The employee next contends that the Commission’s ruling is not supported by the evidence. We disagree.

The Commission found that the employee had been informed by each of the three doctors who examined him within the first five months that surgery was recommended or would eventually be necessary. . The Commission also found that the employee was an experienced foreman and construction superintendent and that he was at least somewhat knowledgeable that compensation benefits were available for on-the-job injuries. Based on these findings, the Commission concluded that the employee knew or reasonably should have recognized that he had a compensable injury more than two years prior to the actual filing of his notice of claim, and his claim was therefore barred by the statute. See City of Boulder v. Payne, 162 Colo. 345, 426 P.2d 194 (1967); Richmond v. Industrial Commission, 33 Colo.App. 21, 513 P.2d 1088 (1973). The Commission’s findings, being supported in the record, and its conclusions, being properly based upon those findings, will not be disturbed by this court. Keystone International, Inc. v. Gale, 33 Colo.App. 216, 518 P.2d 296 (1973).

III.

Finally, the employee contends that, even though the formal requirements of filing a notice of claim were not complied with within the time limitation, there was sufficient information available to the Commission from reports filed by the employer and its insurer within the time limitation period to make the employee’s filing of a formal notice repetitious and unnecessary. Again, we disagree.

The employee argues that where some aspects of a proper formal notice of claim are absent, if the substance of the notice is sufficient and there is only a defect as to form, it is still acceptable. As authority for his argument, he cites 3 A. Larson, Workmen’s Compensation Law § 78.11, wherein the author states:

“Even under a statute that specifically requires the filing of a claim, most courts will accept as the equivalent of a statutory claim any paper that contains the substance usually supplied by a formal claim, although the form may be defective. .
“At the minimum, the informal substitute for a claim should identify the claimant, indicate that a compensable injury has occurred, and convey the idea that compensation is expected.”

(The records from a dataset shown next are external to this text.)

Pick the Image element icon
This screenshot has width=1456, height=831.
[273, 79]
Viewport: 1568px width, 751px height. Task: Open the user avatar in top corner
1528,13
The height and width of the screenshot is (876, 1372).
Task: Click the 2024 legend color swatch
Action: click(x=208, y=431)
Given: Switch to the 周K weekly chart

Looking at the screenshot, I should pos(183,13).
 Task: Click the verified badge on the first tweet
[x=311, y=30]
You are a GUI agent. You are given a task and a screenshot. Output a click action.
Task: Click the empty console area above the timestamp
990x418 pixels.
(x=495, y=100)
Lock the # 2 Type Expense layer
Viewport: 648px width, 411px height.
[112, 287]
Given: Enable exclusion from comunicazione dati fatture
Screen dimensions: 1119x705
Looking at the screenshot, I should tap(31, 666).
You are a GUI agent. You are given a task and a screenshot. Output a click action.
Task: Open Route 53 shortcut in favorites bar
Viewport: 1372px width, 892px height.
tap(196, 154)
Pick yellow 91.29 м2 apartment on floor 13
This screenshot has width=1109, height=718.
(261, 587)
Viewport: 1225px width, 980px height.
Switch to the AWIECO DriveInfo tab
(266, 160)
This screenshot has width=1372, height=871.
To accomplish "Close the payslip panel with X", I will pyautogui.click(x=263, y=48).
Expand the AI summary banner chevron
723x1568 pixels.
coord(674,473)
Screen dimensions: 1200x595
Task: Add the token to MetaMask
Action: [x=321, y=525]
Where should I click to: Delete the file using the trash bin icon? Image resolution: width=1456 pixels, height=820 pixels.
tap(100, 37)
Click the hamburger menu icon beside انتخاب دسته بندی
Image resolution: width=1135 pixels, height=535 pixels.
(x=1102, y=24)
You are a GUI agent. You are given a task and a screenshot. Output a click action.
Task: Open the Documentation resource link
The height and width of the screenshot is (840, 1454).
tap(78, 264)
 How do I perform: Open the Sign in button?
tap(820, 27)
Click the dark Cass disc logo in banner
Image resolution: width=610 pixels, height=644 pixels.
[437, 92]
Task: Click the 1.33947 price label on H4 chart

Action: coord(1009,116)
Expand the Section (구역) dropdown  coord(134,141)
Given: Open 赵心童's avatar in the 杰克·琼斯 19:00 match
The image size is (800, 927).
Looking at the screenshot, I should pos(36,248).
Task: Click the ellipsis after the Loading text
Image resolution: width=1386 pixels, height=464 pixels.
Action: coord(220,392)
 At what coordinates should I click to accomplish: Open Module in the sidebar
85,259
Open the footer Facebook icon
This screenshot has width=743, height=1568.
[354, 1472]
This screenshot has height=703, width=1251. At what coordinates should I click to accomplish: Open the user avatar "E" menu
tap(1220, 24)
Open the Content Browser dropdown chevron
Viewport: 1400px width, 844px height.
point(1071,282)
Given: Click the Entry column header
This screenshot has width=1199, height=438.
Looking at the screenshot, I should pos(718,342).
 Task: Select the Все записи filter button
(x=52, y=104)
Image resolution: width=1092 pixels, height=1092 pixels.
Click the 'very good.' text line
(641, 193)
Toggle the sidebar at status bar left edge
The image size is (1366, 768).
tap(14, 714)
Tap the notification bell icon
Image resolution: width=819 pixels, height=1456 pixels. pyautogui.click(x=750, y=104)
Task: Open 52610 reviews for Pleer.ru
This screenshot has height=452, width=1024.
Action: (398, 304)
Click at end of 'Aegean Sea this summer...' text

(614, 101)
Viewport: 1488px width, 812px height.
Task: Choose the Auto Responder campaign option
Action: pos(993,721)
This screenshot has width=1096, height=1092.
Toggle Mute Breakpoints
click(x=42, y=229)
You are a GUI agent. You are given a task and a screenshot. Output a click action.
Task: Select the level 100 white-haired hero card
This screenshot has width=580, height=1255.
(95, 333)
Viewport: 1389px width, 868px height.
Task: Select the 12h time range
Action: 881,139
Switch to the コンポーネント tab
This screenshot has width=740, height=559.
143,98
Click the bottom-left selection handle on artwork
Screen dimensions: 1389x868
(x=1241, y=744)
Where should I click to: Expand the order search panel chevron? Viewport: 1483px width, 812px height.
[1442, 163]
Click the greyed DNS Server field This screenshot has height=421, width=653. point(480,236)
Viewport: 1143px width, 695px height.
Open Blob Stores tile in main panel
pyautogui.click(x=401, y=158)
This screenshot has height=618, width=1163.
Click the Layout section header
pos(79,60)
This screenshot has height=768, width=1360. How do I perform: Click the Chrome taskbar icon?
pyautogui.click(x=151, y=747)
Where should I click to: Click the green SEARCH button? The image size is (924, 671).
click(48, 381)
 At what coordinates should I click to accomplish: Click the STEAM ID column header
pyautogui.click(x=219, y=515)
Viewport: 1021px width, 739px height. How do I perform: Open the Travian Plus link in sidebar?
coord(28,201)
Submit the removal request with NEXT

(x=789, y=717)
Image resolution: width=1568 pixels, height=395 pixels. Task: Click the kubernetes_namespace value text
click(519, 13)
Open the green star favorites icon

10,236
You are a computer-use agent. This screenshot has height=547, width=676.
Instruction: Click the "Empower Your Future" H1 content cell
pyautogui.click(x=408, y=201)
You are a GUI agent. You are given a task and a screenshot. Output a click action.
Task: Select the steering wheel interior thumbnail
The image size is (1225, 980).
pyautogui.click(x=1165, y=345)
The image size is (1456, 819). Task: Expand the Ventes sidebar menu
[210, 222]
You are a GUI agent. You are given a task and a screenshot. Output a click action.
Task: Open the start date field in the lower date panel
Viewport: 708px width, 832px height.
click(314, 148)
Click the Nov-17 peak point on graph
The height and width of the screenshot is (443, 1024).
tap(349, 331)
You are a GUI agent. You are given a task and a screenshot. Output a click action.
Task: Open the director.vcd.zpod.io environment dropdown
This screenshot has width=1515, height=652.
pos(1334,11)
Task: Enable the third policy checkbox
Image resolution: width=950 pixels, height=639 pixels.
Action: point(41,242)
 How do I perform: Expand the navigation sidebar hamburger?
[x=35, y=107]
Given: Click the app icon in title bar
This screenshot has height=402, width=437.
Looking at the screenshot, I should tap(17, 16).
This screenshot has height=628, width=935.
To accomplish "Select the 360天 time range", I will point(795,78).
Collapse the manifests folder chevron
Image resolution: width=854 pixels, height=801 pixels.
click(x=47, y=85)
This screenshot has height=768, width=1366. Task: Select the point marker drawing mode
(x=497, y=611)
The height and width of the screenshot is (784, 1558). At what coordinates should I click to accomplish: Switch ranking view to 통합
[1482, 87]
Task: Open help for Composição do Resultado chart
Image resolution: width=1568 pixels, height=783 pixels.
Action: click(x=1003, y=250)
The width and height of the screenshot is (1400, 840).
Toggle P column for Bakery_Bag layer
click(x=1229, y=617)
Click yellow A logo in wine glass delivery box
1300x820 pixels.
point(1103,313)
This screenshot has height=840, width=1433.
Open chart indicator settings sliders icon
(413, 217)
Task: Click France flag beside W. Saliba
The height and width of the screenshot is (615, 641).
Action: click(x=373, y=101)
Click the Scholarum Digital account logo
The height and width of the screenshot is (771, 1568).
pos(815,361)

*369In this ease, however, even assuming the employee’s argument to be valid, there is no filing sufficient to constitute a notice of claim. The information supplied by the employer and its insurer which the employee refers to was merely a report of the accident, and, while it may contain information such as the name of the worker and the date and details of the accident, it does not assert that a compensable injury has occurred nor give notice that compensation is expected. The principle advanced by the employee is meant to apply where the intent of the filing statute has been fulfilled, but some non-substantive technical aspect of the claim is absent. That is not the case here. The employee did not make any timely attempt to file a notice of claim and the employer’s informational report of the accident cannot be relied upon as a substitute.

Order affirmed.

PIERCE and BERMAN, JJ., concur.

. Effective September 1, 1975, this subsection was amended to extend the period for filing the notice claiming compensation from one year to three years after the injury or after death resulting therefrom. See § 8-52-105(2), C.R.S. 1973 (1978 Cum.Supp.). However, the bar of the one year statute having attached, the amendatory act cannot revive the right to file the notice of claim. Edelstein v. Carlile, 33 Colo. 54, 78 P. 680 (1904); D.Z.M. v. D.A.G., Colo.App., 592 P.2d 1 (1978) (cert, granted March 19, 1979). In the instant case, the notice was filed more than three years after the accident and injury occurred.